野党は古色蒼然とした発想と手法から脱却し、対決や批判を自己目的化するのではなく、忍耐強い対話を進めながら、そこに国民の関心と議論を誘導していくべきだ。
「2.0」時代の公明党に求められるもの
一方の公明党に求められているのは「幅広く議論を喚起する能力」だと思う。今の公明党は非常に優秀な実務家集団として、あの安保法制の閣議決定で見せたような緻密な論理を積み上げる説得と合議には高い能力を示していると思う。
だが、それらがメディアの政治部記者にすらよく理解されておらず、国民に伝わっているとはお世辞にも言い難い。これまでの50年とは違い、インターネットによる政治の双方向性も進みつつある。以前は「マスコミが報道してくれない」と弁明できたが、今はそういう時代ではない。1つ1つのテーマについて、何が問題で、どういう議論が存在していて、自分たちはどう考え、どう妥協点を見いだそうとしているのか、もっと積極的に経過そのものを真摯に国民に語っていくべきだと思う。

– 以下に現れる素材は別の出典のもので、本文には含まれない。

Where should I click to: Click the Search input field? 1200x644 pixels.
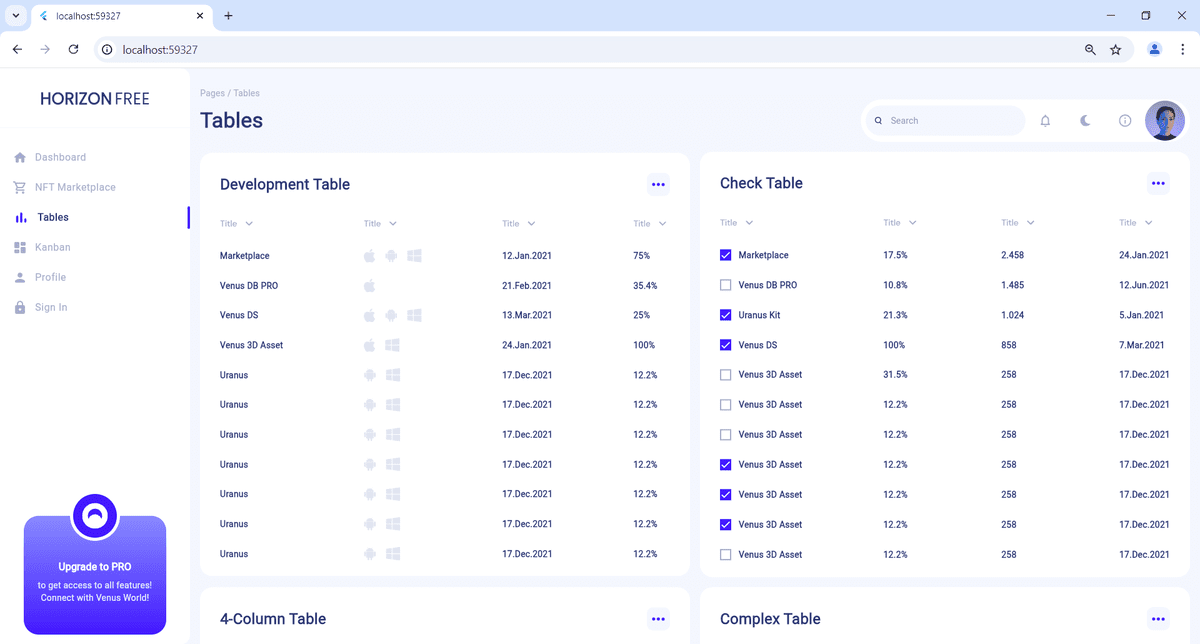coord(950,121)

あわせて、今や世界の先進国で大きな潮流となっている同性婚の問題や、これからの医療技術の進歩によって生じるであろう生命倫理の問題など、宗教的視座の叡智が期待される分野についても、受け身に回るのではなく、与野党と国民を巻き込んだ議論を積極的に喚起していってほしい。そのためにも、公明党としての政治課題を掘り下げていくシンクタンクを持つことを提案したい。
「対決」の政治から「対話」の政治へ。公明党のありようは、仏教思想が今日の世界の問題解決と成熟にいかなる貢献をなし得るのかという人類史的な実験でもあるのだ。